EXERCISE TASK >>
Reproduce the records verbatim from the line that contains "Image resolution: width=715" to the line that contains "Looking at the screenshot, I should [x=661, y=86].", including both of those lines.
************
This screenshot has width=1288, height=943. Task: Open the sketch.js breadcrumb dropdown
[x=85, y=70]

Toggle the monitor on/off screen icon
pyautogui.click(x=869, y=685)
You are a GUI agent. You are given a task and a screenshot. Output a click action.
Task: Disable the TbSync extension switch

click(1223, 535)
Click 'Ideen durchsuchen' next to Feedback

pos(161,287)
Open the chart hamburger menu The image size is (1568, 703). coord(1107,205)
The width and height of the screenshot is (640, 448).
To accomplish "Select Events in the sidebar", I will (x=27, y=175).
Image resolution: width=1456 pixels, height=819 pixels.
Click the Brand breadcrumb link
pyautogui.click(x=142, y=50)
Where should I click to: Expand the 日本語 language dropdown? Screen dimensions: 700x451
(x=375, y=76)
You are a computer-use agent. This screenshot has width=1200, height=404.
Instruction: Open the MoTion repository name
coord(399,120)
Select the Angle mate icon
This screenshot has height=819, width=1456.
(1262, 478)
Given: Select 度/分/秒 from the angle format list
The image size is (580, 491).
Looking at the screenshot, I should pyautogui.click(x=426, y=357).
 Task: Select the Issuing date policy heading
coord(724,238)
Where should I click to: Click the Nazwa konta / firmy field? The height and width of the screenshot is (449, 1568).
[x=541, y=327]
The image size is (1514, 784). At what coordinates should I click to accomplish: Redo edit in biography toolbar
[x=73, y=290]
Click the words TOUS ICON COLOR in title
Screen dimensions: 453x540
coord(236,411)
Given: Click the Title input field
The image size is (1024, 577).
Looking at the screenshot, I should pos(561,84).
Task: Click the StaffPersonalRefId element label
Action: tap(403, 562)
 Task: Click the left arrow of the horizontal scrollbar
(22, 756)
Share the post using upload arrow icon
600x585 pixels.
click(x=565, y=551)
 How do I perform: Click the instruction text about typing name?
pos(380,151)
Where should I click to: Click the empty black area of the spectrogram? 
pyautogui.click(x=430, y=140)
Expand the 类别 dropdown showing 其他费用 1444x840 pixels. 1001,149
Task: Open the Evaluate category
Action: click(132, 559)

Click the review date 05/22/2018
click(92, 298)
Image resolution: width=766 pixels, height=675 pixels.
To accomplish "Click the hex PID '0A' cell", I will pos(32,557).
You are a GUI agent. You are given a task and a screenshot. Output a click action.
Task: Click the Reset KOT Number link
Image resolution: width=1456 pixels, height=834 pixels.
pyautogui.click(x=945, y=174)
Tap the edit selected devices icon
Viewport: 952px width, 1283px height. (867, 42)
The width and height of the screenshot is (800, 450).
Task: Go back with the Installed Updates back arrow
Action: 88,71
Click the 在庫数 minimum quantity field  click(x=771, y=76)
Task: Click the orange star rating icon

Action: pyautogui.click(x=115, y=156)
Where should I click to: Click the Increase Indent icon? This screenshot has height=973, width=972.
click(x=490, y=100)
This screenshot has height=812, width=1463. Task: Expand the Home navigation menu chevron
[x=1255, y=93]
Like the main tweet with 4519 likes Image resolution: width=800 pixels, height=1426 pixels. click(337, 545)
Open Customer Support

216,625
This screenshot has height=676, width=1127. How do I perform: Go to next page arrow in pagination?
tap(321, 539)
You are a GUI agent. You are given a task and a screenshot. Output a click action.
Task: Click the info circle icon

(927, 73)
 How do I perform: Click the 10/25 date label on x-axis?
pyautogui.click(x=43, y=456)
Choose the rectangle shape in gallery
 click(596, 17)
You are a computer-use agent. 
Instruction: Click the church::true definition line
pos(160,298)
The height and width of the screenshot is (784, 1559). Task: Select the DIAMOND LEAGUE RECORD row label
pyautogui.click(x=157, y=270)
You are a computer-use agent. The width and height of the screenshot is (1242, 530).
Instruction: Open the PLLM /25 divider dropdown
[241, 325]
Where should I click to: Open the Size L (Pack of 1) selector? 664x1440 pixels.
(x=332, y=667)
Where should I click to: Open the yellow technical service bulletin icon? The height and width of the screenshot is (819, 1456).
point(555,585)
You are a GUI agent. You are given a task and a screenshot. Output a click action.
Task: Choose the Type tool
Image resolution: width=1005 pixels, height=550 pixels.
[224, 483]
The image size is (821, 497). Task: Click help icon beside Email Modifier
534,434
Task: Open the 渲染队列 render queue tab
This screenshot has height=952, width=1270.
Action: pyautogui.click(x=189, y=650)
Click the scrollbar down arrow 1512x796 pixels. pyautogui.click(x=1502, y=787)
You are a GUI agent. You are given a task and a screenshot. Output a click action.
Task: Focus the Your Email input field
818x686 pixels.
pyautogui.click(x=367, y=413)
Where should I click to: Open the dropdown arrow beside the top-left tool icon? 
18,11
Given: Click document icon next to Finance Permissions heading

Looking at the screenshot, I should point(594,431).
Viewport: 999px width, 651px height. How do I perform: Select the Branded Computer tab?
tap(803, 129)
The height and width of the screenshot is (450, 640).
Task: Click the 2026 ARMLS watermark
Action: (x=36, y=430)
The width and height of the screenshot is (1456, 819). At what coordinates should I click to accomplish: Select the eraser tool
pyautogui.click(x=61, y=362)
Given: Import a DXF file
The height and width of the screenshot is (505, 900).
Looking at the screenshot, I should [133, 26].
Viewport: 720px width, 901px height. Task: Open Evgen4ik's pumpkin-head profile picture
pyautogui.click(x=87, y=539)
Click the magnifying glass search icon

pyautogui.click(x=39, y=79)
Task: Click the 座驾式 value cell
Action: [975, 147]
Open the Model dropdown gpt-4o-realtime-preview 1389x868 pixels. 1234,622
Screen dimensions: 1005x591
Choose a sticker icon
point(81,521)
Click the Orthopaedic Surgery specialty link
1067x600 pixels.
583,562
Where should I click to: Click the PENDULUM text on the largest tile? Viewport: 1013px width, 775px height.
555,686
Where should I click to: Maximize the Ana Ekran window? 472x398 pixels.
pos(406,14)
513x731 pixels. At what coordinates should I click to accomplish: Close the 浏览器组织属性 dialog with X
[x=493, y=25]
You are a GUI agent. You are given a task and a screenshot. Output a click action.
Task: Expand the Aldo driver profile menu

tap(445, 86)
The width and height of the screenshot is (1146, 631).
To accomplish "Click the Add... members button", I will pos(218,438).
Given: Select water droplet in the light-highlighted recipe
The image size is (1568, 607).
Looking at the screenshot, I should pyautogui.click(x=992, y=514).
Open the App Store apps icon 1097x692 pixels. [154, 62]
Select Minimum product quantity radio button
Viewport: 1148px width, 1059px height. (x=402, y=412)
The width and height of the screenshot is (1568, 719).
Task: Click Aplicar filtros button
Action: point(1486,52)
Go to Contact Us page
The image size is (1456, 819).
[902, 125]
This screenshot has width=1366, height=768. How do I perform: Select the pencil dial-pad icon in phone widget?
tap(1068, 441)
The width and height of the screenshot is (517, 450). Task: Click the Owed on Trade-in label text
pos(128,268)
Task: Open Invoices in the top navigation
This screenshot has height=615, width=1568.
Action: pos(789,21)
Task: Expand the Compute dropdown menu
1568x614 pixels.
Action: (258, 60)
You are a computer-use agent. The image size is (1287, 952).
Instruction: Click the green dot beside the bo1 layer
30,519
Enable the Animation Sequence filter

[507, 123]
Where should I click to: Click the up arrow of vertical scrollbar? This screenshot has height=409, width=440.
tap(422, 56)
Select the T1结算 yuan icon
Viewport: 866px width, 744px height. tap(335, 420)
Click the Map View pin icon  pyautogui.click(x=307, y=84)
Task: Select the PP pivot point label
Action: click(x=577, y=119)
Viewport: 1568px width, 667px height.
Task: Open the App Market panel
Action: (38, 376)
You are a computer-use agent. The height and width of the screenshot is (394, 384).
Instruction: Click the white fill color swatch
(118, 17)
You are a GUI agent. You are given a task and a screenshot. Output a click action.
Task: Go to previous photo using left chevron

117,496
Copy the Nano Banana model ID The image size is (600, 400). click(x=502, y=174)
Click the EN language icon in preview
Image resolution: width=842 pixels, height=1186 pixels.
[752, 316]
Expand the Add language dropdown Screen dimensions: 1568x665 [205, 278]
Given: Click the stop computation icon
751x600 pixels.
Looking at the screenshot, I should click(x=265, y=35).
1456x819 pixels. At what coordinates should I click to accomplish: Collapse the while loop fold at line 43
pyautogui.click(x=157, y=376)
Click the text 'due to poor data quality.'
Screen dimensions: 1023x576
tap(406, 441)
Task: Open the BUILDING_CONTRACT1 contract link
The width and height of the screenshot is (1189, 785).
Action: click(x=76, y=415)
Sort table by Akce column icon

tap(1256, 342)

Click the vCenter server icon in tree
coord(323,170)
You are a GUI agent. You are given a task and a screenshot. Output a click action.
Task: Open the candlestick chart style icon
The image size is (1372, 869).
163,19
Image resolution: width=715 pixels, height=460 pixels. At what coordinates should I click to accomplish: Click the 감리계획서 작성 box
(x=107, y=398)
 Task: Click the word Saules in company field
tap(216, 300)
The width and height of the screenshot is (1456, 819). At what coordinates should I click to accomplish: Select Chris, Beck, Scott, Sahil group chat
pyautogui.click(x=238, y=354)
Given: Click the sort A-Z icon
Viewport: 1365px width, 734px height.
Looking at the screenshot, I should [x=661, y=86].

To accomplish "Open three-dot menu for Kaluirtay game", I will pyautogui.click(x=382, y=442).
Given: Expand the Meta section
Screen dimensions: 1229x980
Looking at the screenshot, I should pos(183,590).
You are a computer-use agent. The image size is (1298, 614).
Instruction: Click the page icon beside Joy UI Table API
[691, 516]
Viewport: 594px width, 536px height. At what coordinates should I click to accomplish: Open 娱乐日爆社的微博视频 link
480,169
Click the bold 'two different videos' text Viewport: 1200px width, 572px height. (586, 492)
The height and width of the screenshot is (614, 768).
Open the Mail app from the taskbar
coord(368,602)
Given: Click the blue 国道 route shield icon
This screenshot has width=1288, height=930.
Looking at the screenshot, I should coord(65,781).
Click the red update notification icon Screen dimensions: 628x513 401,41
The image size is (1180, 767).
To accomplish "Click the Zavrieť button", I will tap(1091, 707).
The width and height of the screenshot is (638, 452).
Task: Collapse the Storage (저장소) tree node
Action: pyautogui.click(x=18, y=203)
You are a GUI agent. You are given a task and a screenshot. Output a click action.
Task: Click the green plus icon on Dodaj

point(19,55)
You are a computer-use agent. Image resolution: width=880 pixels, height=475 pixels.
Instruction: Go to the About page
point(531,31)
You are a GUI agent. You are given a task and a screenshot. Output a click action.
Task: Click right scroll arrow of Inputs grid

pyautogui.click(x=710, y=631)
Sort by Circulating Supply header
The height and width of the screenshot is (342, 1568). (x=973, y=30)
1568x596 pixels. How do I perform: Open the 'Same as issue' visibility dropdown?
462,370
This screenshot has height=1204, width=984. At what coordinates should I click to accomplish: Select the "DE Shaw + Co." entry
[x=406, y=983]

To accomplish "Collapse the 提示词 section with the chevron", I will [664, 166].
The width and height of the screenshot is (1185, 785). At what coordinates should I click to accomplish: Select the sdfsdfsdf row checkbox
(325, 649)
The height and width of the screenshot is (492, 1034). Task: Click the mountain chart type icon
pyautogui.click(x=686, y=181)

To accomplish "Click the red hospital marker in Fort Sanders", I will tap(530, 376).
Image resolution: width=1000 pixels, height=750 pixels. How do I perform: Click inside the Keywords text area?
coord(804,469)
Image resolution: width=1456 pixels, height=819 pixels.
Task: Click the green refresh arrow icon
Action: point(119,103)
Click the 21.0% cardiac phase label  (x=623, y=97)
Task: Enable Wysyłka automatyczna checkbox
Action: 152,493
************
ANSWER TO THIS TASK >>
Image resolution: width=715 pixels, height=460 pixels. At what coordinates should I click to accomplish: Click the 감리계획서 작성 box
(x=107, y=398)
 Task: Click the word Saules in company field
tap(216, 300)
The width and height of the screenshot is (1456, 819). At what coordinates should I click to accomplish: Select Chris, Beck, Scott, Sahil group chat
pyautogui.click(x=238, y=354)
Given: Click the sort A-Z icon
Viewport: 1365px width, 734px height.
Looking at the screenshot, I should [x=661, y=86].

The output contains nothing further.